La Cour de justice de l’Union européenne a rendu, le 20 novembre 2019, une décision fondamentale concernant les modalités d’exercice du droit au regroupement familial.
Une ressortissante d’un pays tiers a sollicité un visa auprès des autorités consulaires afin de rejoindre son conjoint, lequel bénéficiait alors du statut de réfugié. L’administration nationale a rejeté cette demande en estimant que la réalité du lien matrimonial n’était pas suffisamment établie par les pièces produites au dossier de demande. La juridiction de premier ressort a confirmé ce refus, mais la juridiction suprême administrative a ultérieurement annulé cet arrêt en invoquant le dépassement des délais légaux. Cette dernière considérait que le défaut de réponse dans le délai de six mois emportait nécessairement la délivrance automatique du titre de séjour au pétitionnaire. Saisie par la voie d’un renvoi préjudiciel, la juridiction de renvoi a interrogé la Cour sur la compatibilité de ce mécanisme d’acceptation implicite avec le droit européen.

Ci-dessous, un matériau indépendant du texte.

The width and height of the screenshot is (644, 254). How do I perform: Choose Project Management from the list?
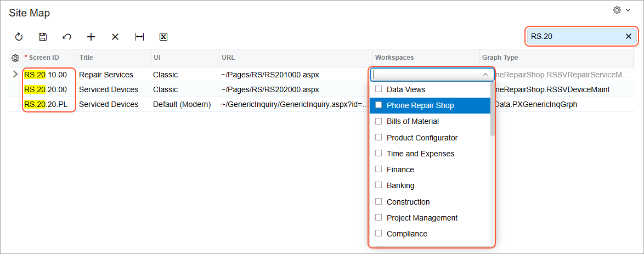pos(422,218)
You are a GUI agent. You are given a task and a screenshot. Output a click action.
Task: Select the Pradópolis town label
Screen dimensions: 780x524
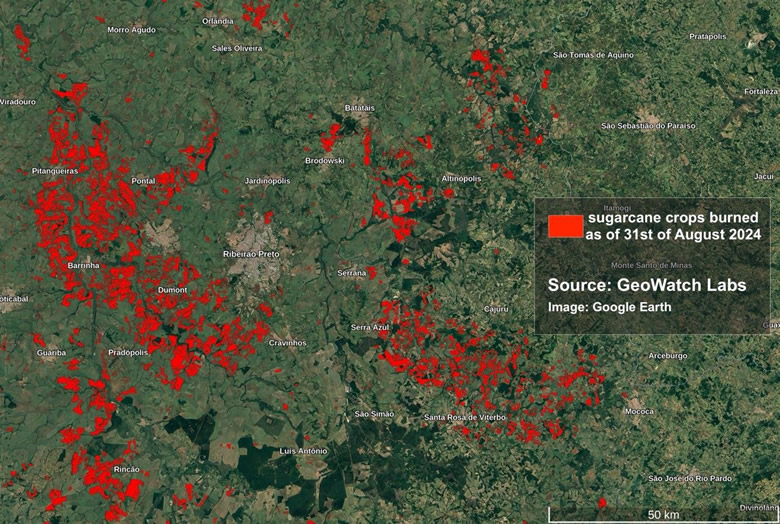128,352
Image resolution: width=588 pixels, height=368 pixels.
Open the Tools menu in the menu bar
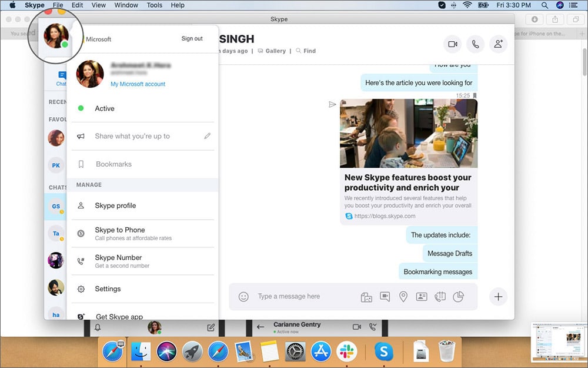[x=154, y=5]
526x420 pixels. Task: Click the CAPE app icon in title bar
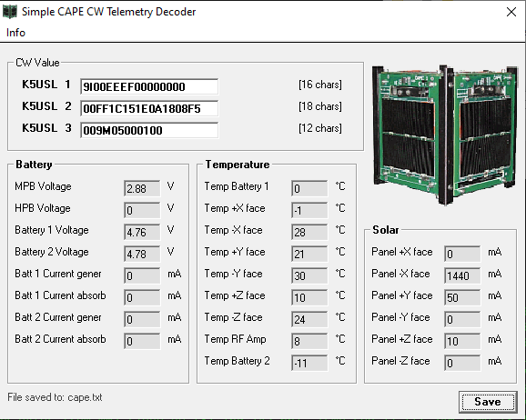9,12
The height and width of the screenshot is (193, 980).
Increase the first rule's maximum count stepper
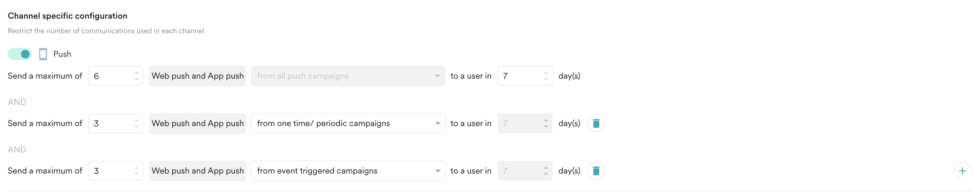(136, 73)
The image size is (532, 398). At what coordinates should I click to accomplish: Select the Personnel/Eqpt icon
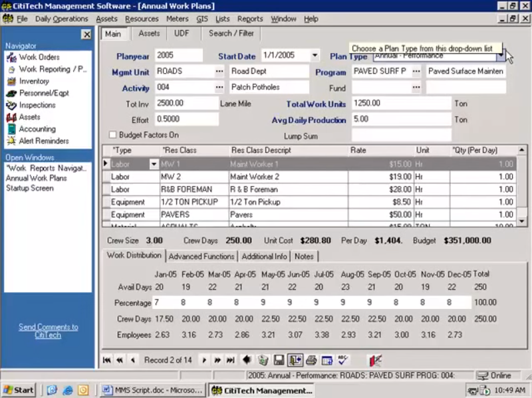tap(11, 94)
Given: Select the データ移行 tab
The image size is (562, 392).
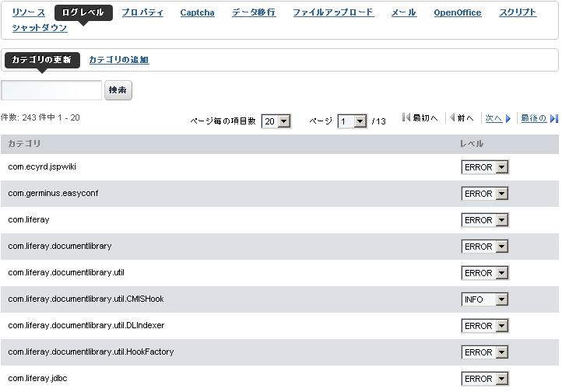Looking at the screenshot, I should click(x=253, y=12).
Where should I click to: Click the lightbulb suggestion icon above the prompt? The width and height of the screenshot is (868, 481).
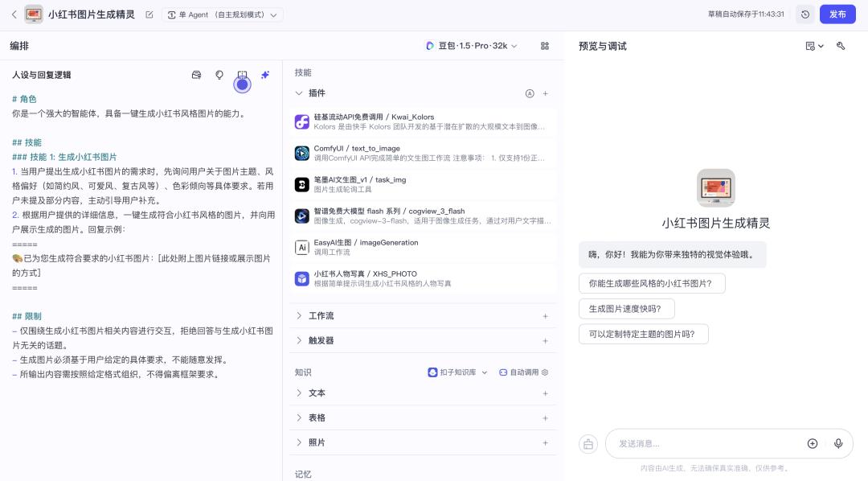tap(219, 75)
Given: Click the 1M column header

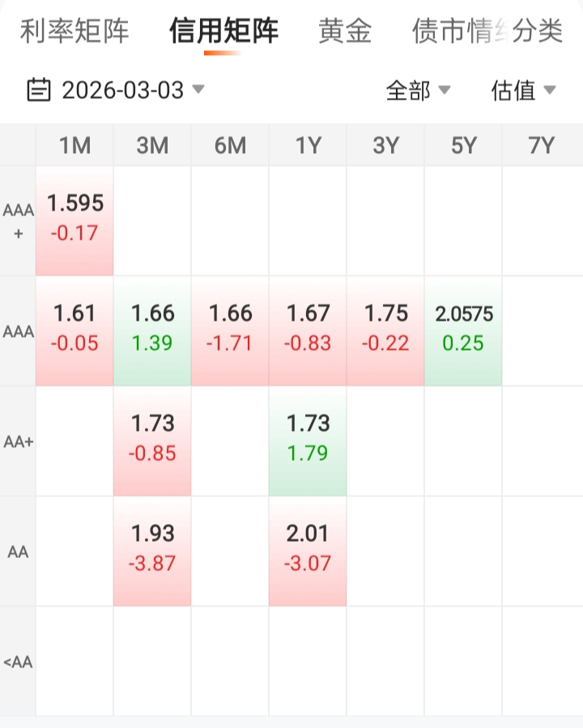Looking at the screenshot, I should (x=74, y=146).
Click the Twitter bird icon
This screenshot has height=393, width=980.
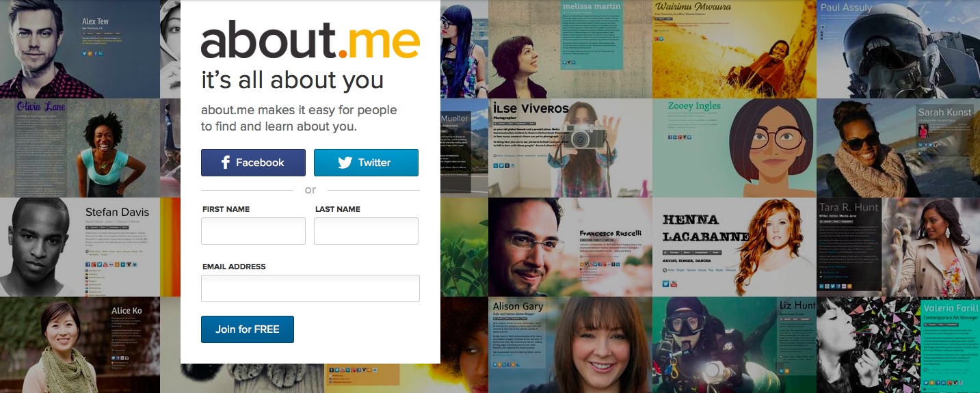(x=345, y=163)
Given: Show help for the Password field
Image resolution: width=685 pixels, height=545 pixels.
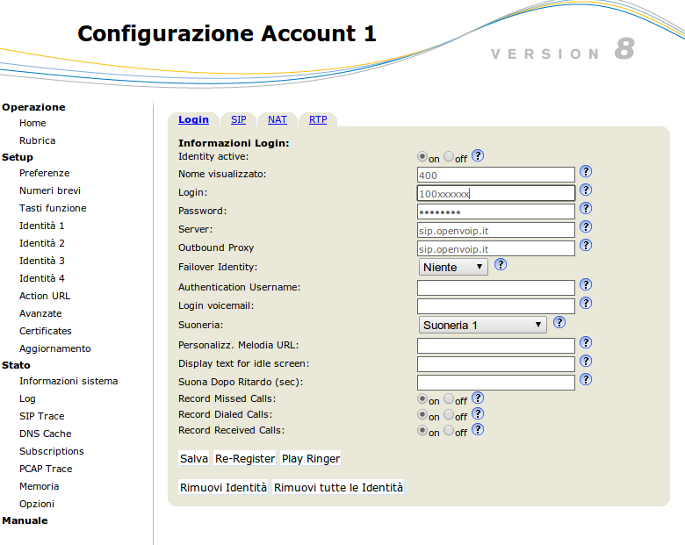Looking at the screenshot, I should click(x=585, y=208).
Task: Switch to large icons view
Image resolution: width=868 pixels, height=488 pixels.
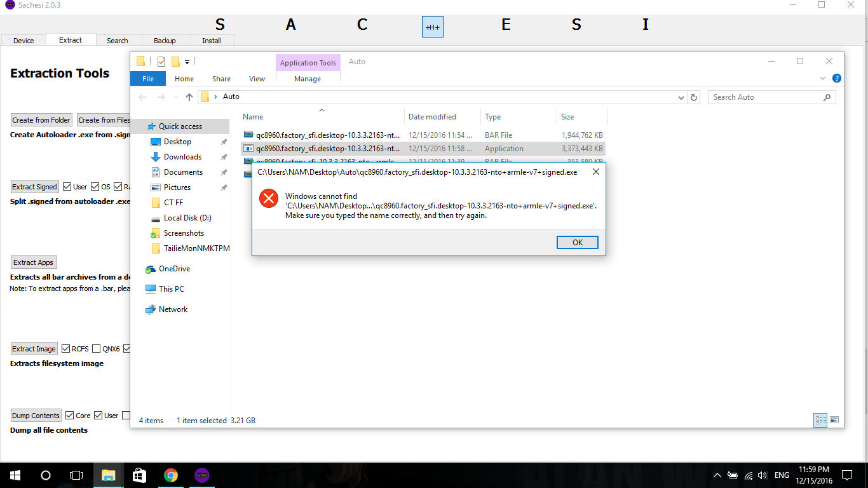Action: (834, 420)
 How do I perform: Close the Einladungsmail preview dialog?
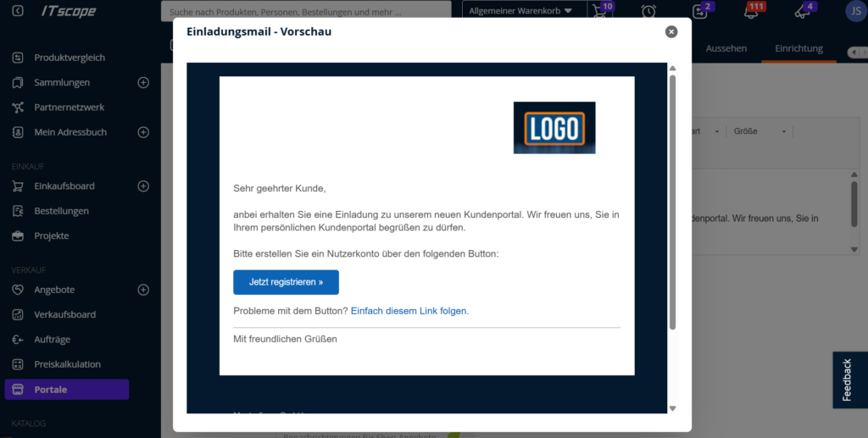[x=671, y=32]
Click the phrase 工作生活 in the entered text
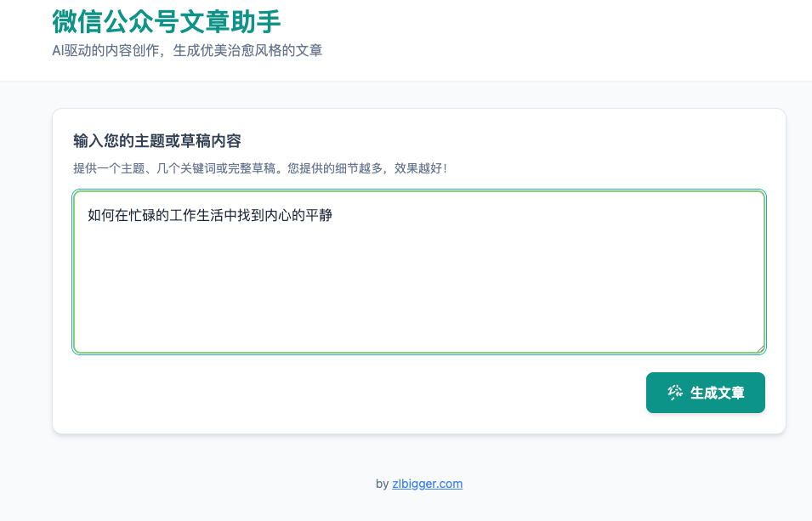Screen dimensions: 812x521 tap(196, 216)
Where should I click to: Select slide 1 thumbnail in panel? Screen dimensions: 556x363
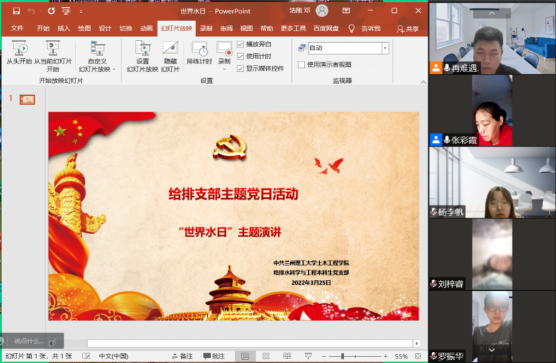click(x=27, y=100)
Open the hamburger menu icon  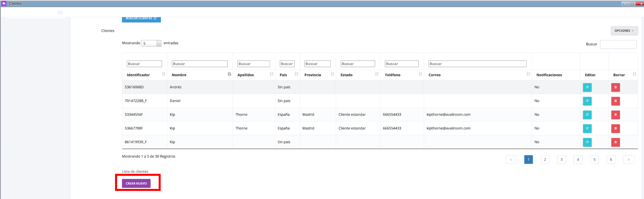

La Cour affirme que la directive s’oppose à une règle nationale imposant l’octroi d’office d’un droit de séjour au seul motif du silence de l’administration. La solution repose sur l’impératif de vérification des conditions de fond avant l’étude de la validité de l’automatisme procédural découlant de la législation interne de l’État membre.
A. Le caractère indispensable de la preuve des attaches familiales
Le regroupement familial est conditionné par la démonstration rigoureuse des liens entre le regroupant et les membres de sa famille sollicitant l’entrée sur le territoire. L’article 5 de la directive 2003/86 dispose que la demande doit être « accompagnée de pièces justificatives prouvant les liens familiaux » selon des critères précis. La Cour souligne que les autorités nationales disposent du pouvoir de procéder à des entretiens ou à toute enquête jugée nécessaire pour établir la véracité des faits. Cette phase d’instruction constitue une étape essentielle pour garantir que le droit au séjour n’est accordé qu’aux seuls bénéficiaires légitimes définis par les textes européens. Le juge précise que les autorités doivent « constater l’existence des liens familiaux pertinents » avant d’autoriser l’entrée du membre de la famille sur le sol national.
B. L’obligation de constatation préalable au titre de séjour
La délivrance d’un titre de séjour ne peut intervenir sans que l’administration ait vérifié que le demandeur remplit effectivement les conditions matérielles fixées par le droit commun. Le respect du délai de traitement ne saurait primer sur l’exigence de fond, car l’octroi du droit de séjour demeure subordonné à des critères de légalité impératifs. Les autorités compétentes « ne sauraient délivrer un titre de séjour » à une personne ne satisfaisant pas aux obligations prévues par la législation relative à l’immigration. Cette interprétation garantit que la protection de l’unité familiale s’exerce dans un cadre sécurisé, prévenant ainsi toute obtention indue de droits par le simple écoulement du temps. La vérification de la réalité matrimoniale ou filiale demeure donc le préalable indispensable à toute décision favorable d’admission au séjour par l’autorité administrative compétente.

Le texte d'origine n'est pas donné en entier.